→ **Directions for this task**: Your answer should hold all lines of the entries that include the word "status".

(Exercise input begins)

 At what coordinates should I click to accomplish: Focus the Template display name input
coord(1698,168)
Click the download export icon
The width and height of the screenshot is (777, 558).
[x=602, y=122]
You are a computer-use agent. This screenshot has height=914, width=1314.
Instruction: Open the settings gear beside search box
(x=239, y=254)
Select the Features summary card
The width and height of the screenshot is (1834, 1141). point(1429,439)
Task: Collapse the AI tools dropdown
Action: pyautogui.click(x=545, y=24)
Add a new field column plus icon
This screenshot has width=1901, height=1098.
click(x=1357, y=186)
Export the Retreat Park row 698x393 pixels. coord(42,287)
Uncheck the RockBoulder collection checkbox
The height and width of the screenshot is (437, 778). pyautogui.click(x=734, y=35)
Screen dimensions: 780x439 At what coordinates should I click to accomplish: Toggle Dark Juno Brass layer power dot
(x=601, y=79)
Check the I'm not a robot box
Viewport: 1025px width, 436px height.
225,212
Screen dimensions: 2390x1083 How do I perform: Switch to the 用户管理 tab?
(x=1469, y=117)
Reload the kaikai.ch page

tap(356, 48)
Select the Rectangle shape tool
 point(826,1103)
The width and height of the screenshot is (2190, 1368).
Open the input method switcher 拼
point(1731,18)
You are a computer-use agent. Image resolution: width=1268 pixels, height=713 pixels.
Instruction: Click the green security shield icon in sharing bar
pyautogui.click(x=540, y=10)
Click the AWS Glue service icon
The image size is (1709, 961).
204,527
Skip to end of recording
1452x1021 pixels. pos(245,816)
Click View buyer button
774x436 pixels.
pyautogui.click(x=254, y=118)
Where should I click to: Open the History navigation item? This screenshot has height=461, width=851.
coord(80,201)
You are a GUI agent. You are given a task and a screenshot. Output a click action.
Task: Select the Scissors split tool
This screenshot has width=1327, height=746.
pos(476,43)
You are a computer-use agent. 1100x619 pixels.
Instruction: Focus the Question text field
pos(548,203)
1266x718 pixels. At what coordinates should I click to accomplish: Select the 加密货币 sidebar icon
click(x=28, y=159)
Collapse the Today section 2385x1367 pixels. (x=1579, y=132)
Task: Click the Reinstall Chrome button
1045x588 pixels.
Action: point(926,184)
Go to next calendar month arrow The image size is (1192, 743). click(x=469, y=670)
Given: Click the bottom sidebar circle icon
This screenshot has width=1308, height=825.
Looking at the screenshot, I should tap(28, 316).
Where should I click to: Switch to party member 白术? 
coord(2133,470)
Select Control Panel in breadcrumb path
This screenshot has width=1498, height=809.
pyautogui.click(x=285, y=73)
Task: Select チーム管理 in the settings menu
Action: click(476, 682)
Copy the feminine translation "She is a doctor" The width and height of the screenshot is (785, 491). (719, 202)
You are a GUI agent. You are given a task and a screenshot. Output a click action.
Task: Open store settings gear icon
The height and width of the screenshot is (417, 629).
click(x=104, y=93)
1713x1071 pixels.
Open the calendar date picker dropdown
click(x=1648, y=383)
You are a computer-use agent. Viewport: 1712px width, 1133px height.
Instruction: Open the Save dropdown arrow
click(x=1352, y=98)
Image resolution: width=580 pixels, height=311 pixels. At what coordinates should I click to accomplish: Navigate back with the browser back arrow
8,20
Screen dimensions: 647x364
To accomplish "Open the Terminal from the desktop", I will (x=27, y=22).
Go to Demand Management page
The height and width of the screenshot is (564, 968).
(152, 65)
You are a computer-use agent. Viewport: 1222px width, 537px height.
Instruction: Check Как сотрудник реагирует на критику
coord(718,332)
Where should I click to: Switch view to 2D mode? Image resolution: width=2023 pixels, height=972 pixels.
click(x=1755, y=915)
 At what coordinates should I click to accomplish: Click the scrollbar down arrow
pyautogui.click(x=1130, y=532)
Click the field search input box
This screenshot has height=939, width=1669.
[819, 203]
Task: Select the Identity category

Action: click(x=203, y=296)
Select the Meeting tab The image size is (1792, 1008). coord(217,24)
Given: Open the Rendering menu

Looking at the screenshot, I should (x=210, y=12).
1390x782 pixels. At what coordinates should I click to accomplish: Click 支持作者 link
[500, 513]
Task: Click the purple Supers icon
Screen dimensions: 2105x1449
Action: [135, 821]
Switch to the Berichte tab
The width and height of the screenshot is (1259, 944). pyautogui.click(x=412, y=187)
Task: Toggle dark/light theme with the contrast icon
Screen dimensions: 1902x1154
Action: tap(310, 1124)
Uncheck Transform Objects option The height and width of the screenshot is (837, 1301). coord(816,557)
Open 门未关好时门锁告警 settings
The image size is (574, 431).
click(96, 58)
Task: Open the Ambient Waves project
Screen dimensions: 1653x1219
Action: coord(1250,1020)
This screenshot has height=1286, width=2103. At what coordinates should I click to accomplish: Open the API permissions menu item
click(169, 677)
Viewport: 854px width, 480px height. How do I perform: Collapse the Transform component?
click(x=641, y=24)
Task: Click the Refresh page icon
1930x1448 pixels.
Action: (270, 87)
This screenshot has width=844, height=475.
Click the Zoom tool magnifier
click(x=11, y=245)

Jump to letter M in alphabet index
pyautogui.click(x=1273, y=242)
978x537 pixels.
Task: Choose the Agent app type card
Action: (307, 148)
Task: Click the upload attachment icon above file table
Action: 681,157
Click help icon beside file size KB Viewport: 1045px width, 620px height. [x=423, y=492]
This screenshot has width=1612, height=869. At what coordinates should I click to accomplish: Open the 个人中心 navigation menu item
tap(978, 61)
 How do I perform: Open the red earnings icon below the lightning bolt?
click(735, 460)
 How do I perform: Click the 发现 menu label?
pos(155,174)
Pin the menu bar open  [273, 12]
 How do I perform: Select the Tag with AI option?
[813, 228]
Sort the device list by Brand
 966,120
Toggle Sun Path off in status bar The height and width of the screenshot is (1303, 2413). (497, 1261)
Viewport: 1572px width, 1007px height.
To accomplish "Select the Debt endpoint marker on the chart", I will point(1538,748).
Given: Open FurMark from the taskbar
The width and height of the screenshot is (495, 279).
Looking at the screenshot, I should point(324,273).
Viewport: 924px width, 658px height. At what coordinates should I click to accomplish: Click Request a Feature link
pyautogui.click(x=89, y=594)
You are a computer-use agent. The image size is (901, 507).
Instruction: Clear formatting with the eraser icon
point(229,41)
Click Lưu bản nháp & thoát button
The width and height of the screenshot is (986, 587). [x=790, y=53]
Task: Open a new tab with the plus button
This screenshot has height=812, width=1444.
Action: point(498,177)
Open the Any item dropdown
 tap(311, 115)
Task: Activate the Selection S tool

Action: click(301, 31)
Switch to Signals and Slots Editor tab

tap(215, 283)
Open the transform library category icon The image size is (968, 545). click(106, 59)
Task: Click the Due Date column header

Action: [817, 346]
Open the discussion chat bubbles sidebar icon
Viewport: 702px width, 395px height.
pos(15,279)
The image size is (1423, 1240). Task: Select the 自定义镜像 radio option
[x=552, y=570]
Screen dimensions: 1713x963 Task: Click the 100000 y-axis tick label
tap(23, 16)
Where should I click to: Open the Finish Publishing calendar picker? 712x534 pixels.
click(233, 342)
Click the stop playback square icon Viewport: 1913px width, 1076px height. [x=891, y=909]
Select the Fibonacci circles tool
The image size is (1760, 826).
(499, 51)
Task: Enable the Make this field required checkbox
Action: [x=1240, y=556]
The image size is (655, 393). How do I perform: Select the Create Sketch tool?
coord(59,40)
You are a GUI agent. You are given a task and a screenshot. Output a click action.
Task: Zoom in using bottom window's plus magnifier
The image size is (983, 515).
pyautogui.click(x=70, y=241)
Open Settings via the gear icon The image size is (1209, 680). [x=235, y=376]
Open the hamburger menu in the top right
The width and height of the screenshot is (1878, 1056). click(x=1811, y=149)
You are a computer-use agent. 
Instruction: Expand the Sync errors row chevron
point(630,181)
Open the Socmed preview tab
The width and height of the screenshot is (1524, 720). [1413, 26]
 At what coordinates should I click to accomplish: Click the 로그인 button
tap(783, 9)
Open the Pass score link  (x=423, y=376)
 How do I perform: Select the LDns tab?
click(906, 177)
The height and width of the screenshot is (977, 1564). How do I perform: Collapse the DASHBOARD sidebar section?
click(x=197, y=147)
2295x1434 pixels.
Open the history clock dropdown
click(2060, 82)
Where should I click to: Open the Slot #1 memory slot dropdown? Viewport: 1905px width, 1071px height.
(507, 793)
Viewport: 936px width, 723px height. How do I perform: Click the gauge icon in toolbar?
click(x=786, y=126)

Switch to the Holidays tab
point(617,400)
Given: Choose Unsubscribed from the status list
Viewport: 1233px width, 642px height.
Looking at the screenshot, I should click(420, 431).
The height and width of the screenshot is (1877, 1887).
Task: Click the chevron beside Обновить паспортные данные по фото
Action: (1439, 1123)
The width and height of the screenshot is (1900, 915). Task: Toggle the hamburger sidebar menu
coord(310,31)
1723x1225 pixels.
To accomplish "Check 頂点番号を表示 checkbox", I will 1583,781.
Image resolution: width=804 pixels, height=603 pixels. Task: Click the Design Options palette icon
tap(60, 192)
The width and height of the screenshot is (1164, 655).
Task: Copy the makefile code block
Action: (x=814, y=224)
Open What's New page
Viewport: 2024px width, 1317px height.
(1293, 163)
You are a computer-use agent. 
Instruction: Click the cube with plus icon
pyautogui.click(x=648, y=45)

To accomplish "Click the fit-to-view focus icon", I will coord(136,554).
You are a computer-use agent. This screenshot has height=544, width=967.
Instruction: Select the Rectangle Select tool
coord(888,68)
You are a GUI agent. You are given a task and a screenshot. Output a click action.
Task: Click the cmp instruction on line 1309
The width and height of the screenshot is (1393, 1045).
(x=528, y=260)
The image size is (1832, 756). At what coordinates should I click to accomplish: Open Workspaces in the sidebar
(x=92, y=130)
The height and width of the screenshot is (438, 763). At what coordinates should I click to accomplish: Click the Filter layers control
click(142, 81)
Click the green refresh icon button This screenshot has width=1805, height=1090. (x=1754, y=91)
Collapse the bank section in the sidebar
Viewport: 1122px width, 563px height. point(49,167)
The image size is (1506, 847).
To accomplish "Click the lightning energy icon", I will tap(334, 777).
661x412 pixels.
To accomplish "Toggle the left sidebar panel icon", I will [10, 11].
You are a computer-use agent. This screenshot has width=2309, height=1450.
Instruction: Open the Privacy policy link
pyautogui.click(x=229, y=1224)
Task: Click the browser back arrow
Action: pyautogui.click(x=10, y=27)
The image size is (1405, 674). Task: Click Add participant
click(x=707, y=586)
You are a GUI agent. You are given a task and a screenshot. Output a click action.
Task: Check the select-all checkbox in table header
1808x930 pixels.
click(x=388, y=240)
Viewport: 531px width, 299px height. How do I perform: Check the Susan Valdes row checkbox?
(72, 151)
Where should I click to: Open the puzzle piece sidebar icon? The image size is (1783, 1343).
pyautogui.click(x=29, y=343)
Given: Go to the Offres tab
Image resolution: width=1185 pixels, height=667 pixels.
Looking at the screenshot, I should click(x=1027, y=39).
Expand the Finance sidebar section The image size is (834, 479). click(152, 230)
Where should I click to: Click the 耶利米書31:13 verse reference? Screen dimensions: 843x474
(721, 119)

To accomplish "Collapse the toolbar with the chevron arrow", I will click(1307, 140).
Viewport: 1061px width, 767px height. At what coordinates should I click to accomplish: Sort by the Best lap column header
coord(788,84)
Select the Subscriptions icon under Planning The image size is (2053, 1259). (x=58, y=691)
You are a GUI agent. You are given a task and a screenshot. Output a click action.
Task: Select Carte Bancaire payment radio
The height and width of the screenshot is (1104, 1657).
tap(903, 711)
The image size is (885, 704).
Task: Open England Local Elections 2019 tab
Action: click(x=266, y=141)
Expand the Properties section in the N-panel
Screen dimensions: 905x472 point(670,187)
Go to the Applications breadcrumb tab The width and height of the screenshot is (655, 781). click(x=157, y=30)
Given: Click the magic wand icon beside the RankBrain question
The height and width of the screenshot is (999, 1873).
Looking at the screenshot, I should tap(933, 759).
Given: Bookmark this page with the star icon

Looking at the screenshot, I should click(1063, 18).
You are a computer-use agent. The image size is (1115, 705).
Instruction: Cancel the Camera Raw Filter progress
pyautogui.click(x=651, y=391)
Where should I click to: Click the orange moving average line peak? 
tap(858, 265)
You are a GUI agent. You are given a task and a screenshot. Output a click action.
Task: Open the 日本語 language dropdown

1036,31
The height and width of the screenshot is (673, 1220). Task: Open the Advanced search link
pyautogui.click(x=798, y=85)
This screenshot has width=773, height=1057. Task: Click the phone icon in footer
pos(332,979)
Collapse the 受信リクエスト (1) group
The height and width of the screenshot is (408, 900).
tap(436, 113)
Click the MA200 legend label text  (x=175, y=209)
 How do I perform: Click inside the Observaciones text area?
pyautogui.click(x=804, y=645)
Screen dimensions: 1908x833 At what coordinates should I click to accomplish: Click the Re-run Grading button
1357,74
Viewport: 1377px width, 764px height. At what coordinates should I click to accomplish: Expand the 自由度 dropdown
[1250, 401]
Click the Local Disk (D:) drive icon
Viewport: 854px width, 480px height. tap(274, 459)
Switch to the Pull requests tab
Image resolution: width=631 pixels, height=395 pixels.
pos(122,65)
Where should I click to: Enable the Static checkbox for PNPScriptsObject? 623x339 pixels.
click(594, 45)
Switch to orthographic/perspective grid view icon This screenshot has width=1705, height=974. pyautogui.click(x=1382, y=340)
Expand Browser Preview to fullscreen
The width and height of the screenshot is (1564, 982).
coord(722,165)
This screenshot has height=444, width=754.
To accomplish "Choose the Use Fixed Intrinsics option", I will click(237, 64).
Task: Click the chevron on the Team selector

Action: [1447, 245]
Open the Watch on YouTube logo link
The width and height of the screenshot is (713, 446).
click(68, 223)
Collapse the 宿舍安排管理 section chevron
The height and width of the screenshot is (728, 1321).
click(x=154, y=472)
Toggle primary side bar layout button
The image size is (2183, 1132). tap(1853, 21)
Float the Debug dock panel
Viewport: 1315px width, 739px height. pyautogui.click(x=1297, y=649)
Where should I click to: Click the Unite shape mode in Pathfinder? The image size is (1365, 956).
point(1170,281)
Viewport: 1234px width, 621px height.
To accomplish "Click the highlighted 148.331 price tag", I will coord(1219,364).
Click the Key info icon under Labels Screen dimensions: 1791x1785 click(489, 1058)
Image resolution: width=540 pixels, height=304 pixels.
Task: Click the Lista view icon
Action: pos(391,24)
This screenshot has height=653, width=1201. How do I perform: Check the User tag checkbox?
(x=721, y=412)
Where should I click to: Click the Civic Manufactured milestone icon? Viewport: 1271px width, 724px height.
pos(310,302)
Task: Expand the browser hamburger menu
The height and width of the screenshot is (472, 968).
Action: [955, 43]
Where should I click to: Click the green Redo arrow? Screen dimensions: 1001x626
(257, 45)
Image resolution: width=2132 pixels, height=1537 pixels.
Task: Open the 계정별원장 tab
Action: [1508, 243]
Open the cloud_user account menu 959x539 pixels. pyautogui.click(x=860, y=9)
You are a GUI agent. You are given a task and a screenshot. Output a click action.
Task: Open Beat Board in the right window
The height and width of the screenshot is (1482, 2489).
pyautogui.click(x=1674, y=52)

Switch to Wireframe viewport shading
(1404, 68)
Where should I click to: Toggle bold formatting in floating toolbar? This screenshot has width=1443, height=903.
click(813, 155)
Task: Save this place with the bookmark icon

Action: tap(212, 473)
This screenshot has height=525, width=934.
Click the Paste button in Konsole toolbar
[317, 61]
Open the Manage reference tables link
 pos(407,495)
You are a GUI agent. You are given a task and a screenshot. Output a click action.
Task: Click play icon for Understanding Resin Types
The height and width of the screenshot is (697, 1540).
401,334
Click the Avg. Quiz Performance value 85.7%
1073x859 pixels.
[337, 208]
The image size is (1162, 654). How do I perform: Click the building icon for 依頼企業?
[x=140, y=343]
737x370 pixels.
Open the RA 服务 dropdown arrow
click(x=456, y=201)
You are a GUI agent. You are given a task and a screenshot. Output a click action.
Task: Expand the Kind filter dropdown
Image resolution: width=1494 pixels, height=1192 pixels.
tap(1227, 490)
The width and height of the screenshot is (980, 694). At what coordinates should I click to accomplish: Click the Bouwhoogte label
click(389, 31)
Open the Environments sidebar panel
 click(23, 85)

(Exercise input ends)

→ **Result**:
Toggle Sun Path off in status bar The height and width of the screenshot is (1303, 2413). (497, 1261)
Given: Choose Unsubscribed from the status list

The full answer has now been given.